### [Texto del documento]
★ ★ ★ ★ ★ ★ ★

Ser o no ser: el dilema que agobia al Presidente

Presidente

Sobre ser un caudillo o no serlo.

Por Ernesto Tenembaum(*)

El 10 de diciembre del 2019 arrancó en la Argentina una experiencia exótica. Ese día asumió un presidente que no quiere, o dice que no quiere, ser un caudillo. Casi todos sus antecesores lograron unir el nombre propio que los identificaba con el sufijo “ismo”. Perón, Alfonsín, Kirchner, Cristina, Menem crearon el peronismo, el alfonsinismo, el kirchnerismo, el cristinismo, el menemismo, o al menos lo intentaron. “No voy a crear el albertismo. No creo en los personalismos”, ha dicho el presidente. Es discutible, por cierto, si no lo hace por convicción o por una imposibilidad. Porque no es caudillo solo quien quiere serlo. Pero esa decisión, o esa imposibilidad, da origen a una inquietud. ¿Se puede ser un presidente sin ser el dueño del poder? ¿No pagará él mismo, y con él todo el país, un costo alto por ese vacío?

El primer año de Fernández, más todo el período que medió entre que fue designado como candidato y asumió como Presidente, estuvo atravesado por debates que giraron, gran parte de ellos, alrededor del mismo tema. ¿Es un títere? ¿Es un desobediente? ¿Será leal? ¿Será un traidor? ¿Es una máscara que distrae de su verdadera naturaleza? ¿Es un desagradecido? En todas esas dudas, que se expresaron a ambos lados de la grieta, hay una referencia externa. Si es un títere, hay alguien que mueve los hilos. Si es un desobediente, hay un poder externo frente al cual se rebela.

★ ★ ★ ★ ★ ★ ★

### [Tarea 1]
Según el texto sobre el dilema del Presidente, ¿por qué todas las dudas planteadas sobre Fernández contienen una referencia externa? Explícalo en una a tres oraciones.
### [Tarea 2]
En el texto sobre el dilema del Presidente, ¿qué fecha se da como el comienzo de la "experiencia exótica" en la Argentina?
### [Tarea 3]
Prosigue el texto sobre el dilema del Presidente a partir de su última oración.
Las líneas de datos no hacen falta para esta parte.

### [Extracto de datos]
★ ★ ★ ★ ★ ★ ★

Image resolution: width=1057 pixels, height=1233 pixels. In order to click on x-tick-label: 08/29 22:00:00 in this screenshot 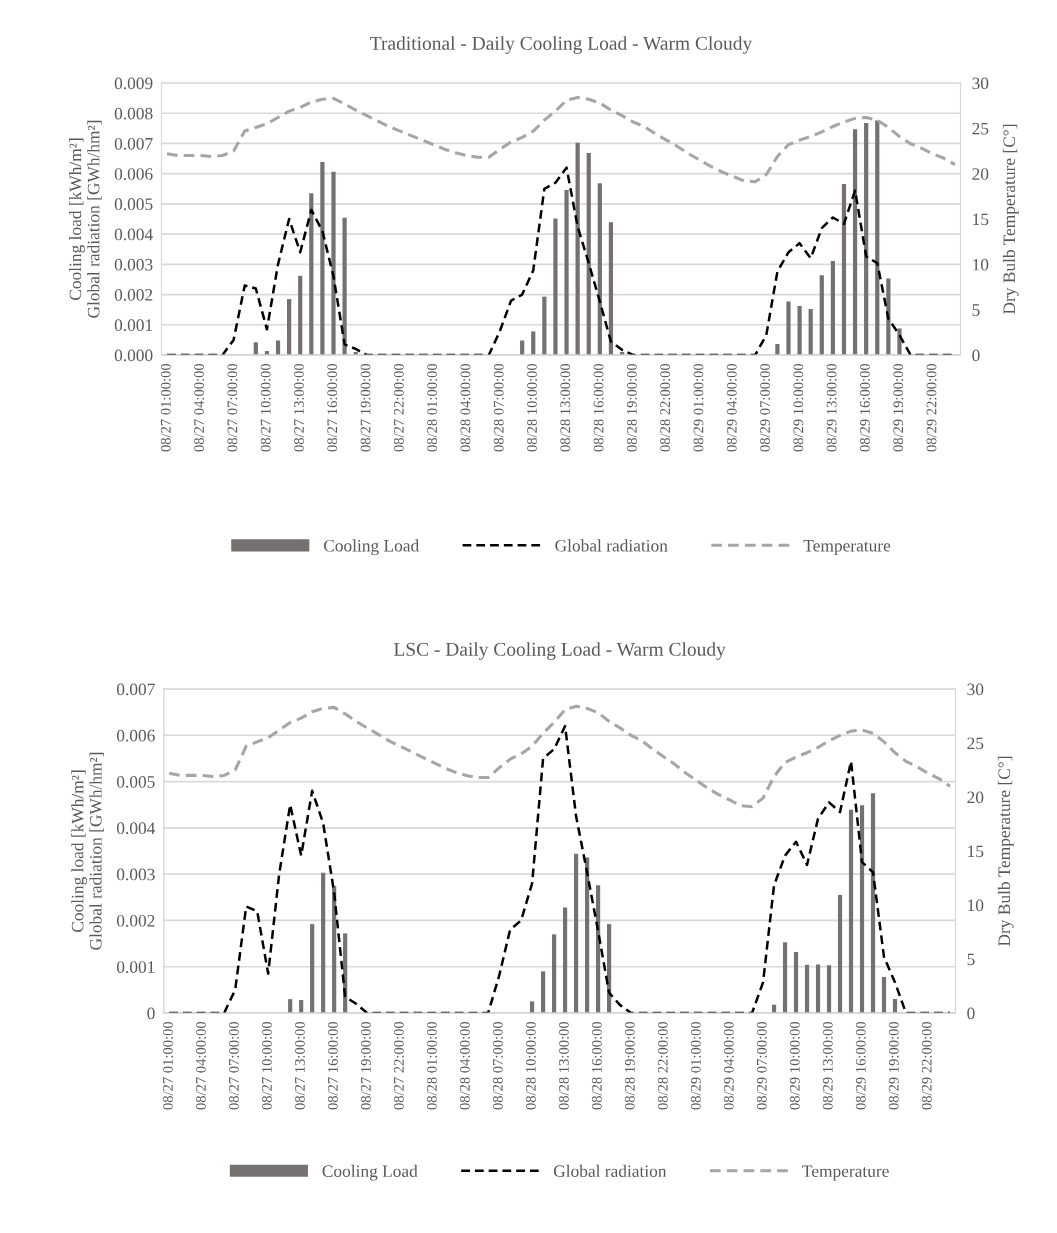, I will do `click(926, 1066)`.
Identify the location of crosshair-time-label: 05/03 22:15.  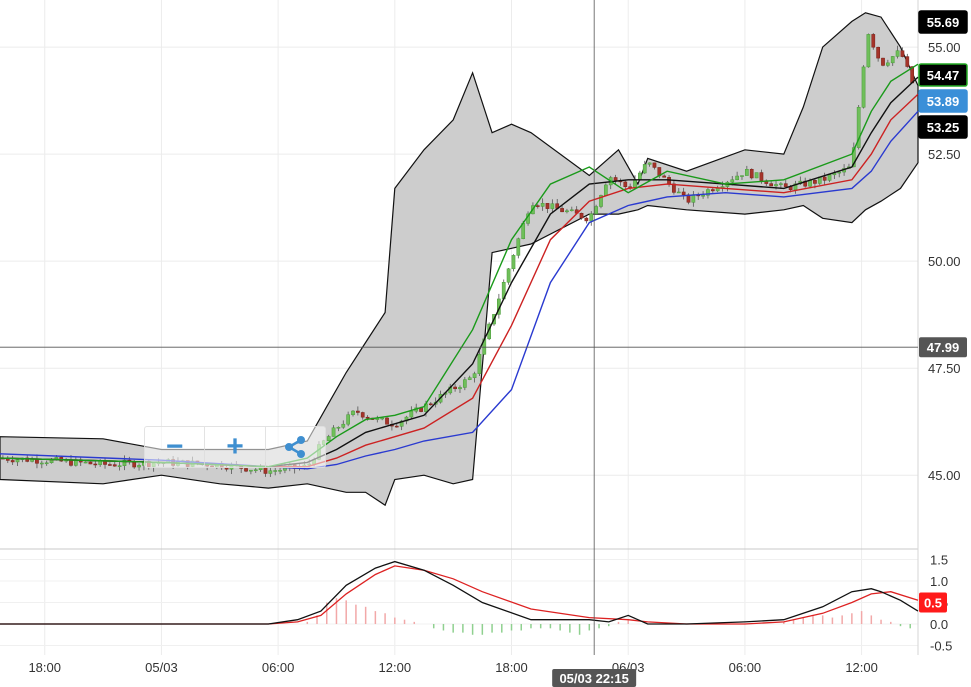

★ ★ ★ ★ ★ ★ ★

### [Respuesta escrita 1]
Porque cada una de esas dudas supone la existencia de otro poder además del suyo. Si es un títere, hay alguien que mueve los hilos, y si es un desobediente, hay un poder externo frente al cual se rebela.

### [Respuesta escrita 2]
El 10 de diciembre del 2019.

### [Respuesta escrita 3]
Todo el mundo sabe cual es el otro polo de la relación. Fernández es presidente porque así lo decidió Cristina Kirchner, el personaje más poderoso, magnético, odiado y amado de la política argentina. Esa es su marca de origen, y ese es su drama. Sin ella, no habría llegado. Con ella, es muy complicadas.

Las cosas estarían más claras si se aplicaran las reglas básicas del peronismo: para ser alguien, el hijo debe matar al padre. Eduardo Duhalde eligió a Nestor Kirchner, y durante sus primeros años, Kirchner lo desplazó del poder sin piedad ni gratitud. Cristina Kirchner no necesitó hacerlo porque quien la había designado era su propio marido y porque un hecho trágico, luego, la dejó sola en la cúspide. Mauricio Macri se fue del holding familiar porque su poder le llegaba de su propio padre, que lo maltrataba, lo ninguneaba, se lo hacía sentir. En las provincias pasa todo el tiempo. Un gobernador designa a su sucesor y es su último gesto de poder, su retirada. Pregunten en San Juan por José Luis Gioja o en Entre Ríos por Sergio Uribarri. El sucesor pasa a mejor vida al caudillo que lo engendró.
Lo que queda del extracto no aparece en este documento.